**PROBLEM**
Please return every record below exactly as it stands.

═════ LISTED ENTRIES

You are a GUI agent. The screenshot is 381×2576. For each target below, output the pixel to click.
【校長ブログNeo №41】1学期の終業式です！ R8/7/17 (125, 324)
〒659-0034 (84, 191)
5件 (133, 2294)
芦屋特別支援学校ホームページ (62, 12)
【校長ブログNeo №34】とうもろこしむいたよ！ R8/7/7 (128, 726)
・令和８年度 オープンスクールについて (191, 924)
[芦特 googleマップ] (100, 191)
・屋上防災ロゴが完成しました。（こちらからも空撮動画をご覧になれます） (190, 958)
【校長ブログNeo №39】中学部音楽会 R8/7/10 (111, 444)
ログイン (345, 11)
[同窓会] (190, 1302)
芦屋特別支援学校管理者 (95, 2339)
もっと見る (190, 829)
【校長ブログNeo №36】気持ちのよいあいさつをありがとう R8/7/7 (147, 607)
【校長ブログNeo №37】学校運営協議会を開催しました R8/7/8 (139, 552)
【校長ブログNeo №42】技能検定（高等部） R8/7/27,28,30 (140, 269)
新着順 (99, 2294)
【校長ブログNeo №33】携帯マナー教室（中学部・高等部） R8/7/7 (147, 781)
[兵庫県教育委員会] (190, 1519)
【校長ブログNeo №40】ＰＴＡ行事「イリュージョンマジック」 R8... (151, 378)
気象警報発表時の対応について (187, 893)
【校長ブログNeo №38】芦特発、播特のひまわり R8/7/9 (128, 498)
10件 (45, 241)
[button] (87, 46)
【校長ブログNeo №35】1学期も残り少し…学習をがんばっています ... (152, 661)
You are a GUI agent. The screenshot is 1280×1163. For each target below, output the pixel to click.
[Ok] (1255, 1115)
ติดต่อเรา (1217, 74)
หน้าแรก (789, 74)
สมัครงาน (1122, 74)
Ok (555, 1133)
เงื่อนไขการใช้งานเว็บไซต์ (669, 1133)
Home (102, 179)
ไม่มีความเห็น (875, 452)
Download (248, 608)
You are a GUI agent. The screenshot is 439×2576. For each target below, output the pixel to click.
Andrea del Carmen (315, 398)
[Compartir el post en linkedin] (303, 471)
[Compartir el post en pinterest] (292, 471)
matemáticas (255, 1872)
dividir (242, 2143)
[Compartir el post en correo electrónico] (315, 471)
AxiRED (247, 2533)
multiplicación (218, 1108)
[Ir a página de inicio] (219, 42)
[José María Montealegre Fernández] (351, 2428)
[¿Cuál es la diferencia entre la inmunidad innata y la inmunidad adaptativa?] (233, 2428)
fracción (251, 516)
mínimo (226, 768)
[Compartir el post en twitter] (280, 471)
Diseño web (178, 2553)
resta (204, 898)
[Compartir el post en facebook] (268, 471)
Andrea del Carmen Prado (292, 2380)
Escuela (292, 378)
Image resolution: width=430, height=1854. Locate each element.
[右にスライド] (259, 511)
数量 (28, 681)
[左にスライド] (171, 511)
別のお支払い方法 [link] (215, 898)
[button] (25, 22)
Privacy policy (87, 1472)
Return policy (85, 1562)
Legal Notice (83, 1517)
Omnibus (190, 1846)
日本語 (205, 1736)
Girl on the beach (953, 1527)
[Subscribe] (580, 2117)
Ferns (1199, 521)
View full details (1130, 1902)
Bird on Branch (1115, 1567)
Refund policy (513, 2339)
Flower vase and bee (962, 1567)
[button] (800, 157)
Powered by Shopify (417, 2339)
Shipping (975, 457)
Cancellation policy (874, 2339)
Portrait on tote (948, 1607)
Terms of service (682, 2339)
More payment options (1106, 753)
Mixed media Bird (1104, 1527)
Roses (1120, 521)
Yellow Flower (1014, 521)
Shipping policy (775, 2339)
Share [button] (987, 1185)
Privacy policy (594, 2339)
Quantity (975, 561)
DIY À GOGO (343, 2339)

══════════

**FINISHED EXERCISE**
You are a GUI agent. The screenshot is 381×2576. For each target below, output the pixel to click.
【校長ブログNeo №41】1学期の終業式です！ R8/7/17 (125, 324)
〒659-0034 (84, 191)
5件 (133, 2294)
芦屋特別支援学校ホームページ (62, 12)
【校長ブログNeo №34】とうもろこしむいたよ！ R8/7/7 (128, 726)
・令和８年度 オープンスクールについて (191, 924)
[芦特 googleマップ] (100, 191)
・屋上防災ロゴが完成しました。（こちらからも空撮動画をご覧になれます） (190, 958)
【校長ブログNeo №39】中学部音楽会 R8/7/10 (111, 444)
ログイン (345, 11)
[同窓会] (190, 1302)
芦屋特別支援学校管理者 (95, 2339)
もっと見る (190, 829)
【校長ブログNeo №36】気持ちのよいあいさつをありがとう R8/7/7 (147, 607)
【校長ブログNeo №37】学校運営協議会を開催しました R8/7/8 (139, 552)
【校長ブログNeo №42】技能検定（高等部） R8/7/27,28,30 (140, 269)
新着順 (99, 2294)
【校長ブログNeo №33】携帯マナー教室（中学部・高等部） R8/7/7 (147, 781)
[兵庫県教育委員会] (190, 1519)
【校長ブログNeo №40】ＰＴＡ行事「イリュージョンマジック」 R8... (151, 378)
気象警報発表時の対応について (187, 893)
【校長ブログNeo №38】芦特発、播特のひまわり R8/7/9 (128, 498)
10件 (45, 241)
[button] (87, 46)
【校長ブログNeo №35】1学期も残り少し…学習をがんばっています ... (152, 661)
You are a GUI agent. The screenshot is 1280×1163. For each target below, output the pixel to click.
[Ok] (1255, 1115)
ติดต่อเรา (1217, 74)
หน้าแรก (789, 74)
สมัครงาน (1122, 74)
Ok (555, 1133)
เงื่อนไขการใช้งานเว็บไซต์ (669, 1133)
Home (102, 179)
ไม่มีความเห็น (875, 452)
Download (248, 608)
You are a GUI agent. The screenshot is 439×2576. For each target below, output the pixel to click.
Andrea del Carmen (315, 398)
[Compartir el post en linkedin] (303, 471)
[Compartir el post en pinterest] (292, 471)
matemáticas (255, 1872)
dividir (242, 2143)
[Compartir el post en correo electrónico] (315, 471)
AxiRED (247, 2533)
multiplicación (218, 1108)
[Ir a página de inicio] (219, 42)
[José María Montealegre Fernández] (351, 2428)
[¿Cuál es la diferencia entre la inmunidad innata y la inmunidad adaptativa?] (233, 2428)
fracción (251, 516)
mínimo (226, 768)
[Compartir el post en twitter] (280, 471)
Diseño web (178, 2553)
resta (204, 898)
[Compartir el post en facebook] (268, 471)
Andrea del Carmen Prado (292, 2380)
Escuela (292, 378)
Image resolution: width=430, height=1854. Locate each element.
[右にスライド] (259, 511)
数量 (28, 681)
[左にスライド] (171, 511)
別のお支払い方法 [link] (215, 898)
[button] (25, 22)
Privacy policy (87, 1472)
Return policy (85, 1562)
Legal Notice (83, 1517)
Omnibus (190, 1846)
日本語 (205, 1736)
Girl on the beach (953, 1527)
[Subscribe] (580, 2117)
Ferns (1199, 521)
View full details (1130, 1902)
Bird on Branch (1115, 1567)
Refund policy (513, 2339)
Flower vase and bee (962, 1567)
[button] (800, 157)
Powered by Shopify (417, 2339)
Shipping (975, 457)
Cancellation policy (874, 2339)
Portrait on tote (948, 1607)
Terms of service (682, 2339)
More payment options (1106, 753)
Mixed media Bird (1104, 1527)
Roses (1120, 521)
Yellow Flower (1014, 521)
Shipping policy (775, 2339)
Share [button] (987, 1185)
Privacy policy (594, 2339)
Quantity (975, 561)
DIY À GOGO (343, 2339)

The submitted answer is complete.